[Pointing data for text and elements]
____
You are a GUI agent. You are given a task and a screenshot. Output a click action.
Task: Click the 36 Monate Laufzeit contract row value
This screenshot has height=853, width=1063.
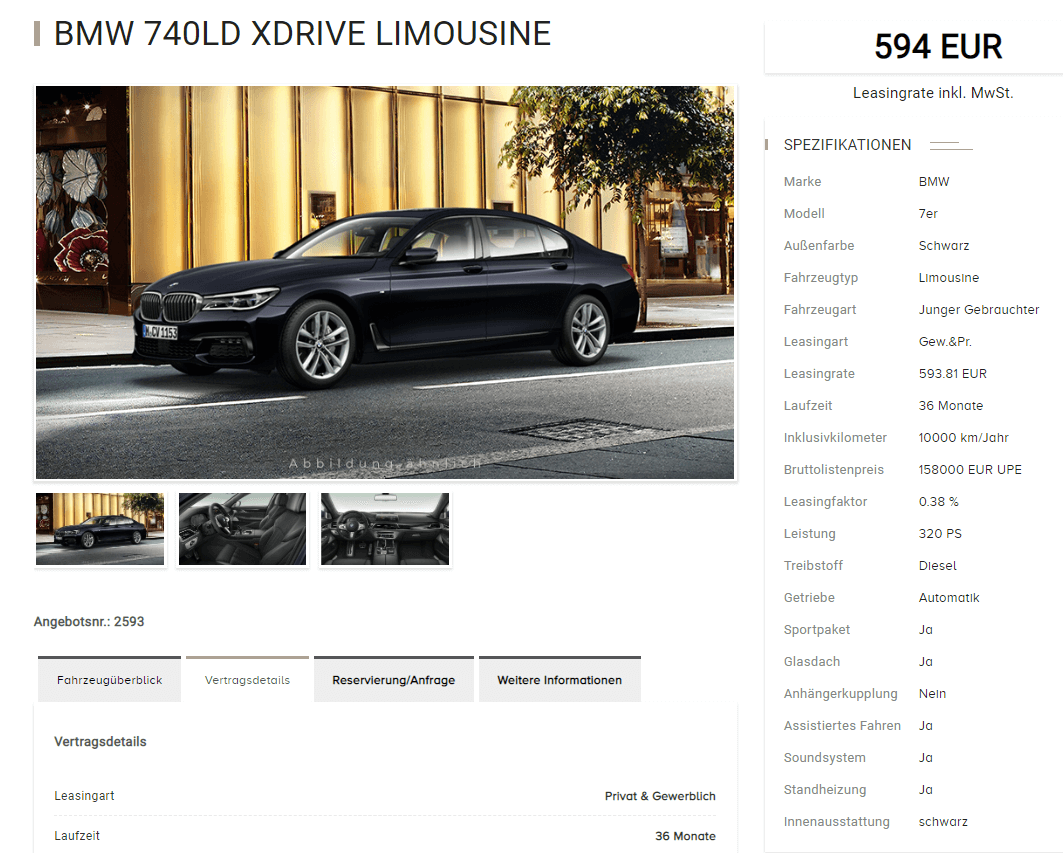coord(685,836)
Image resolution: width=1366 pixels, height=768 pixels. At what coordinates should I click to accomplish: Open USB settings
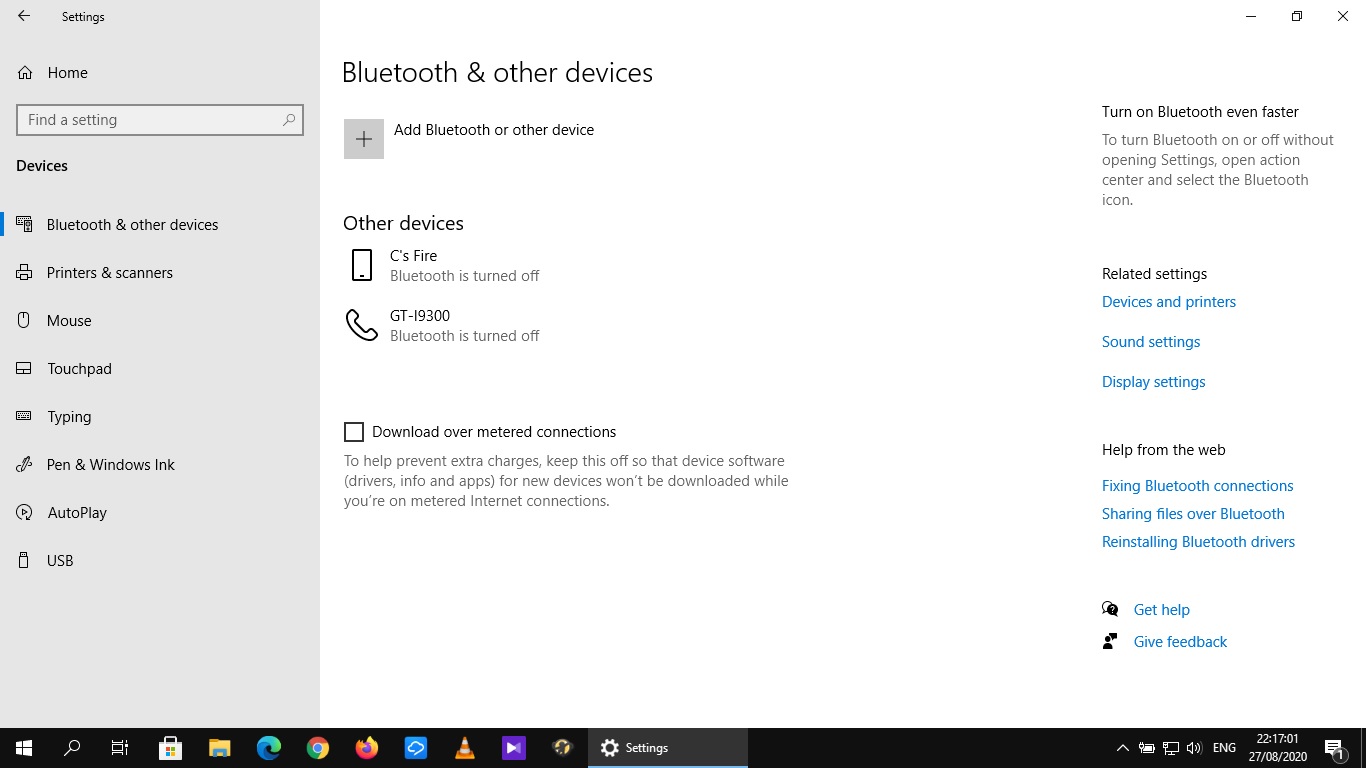point(59,560)
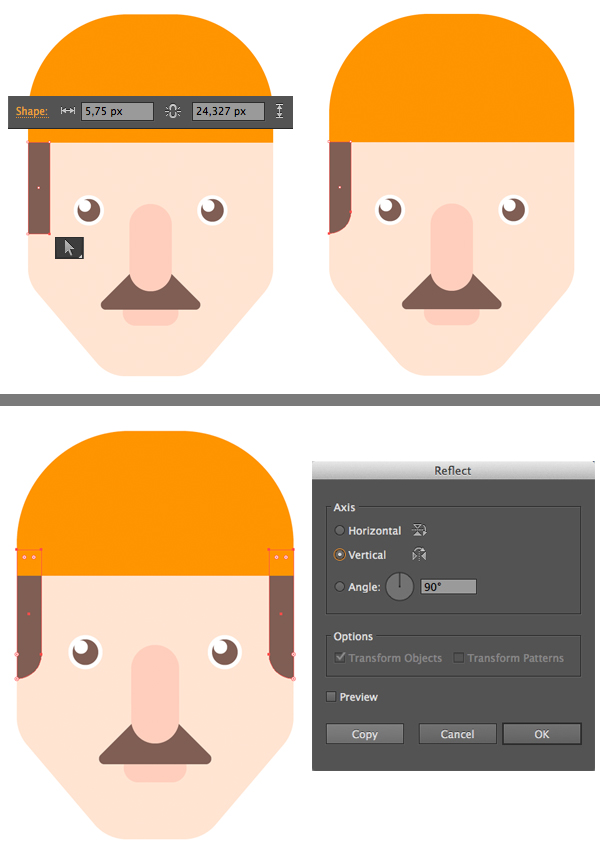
____
## [GIVEN REQUEST]
Can you copy out the data word for word, from the line containing "Image resolution: width=1366" down to the end, and leave the pictures out of your answer?

## [SOLUTION]
Image resolution: width=1366 pixels, height=768 pixels. At what coordinates should I click to accomplish: Open USB settings
point(59,560)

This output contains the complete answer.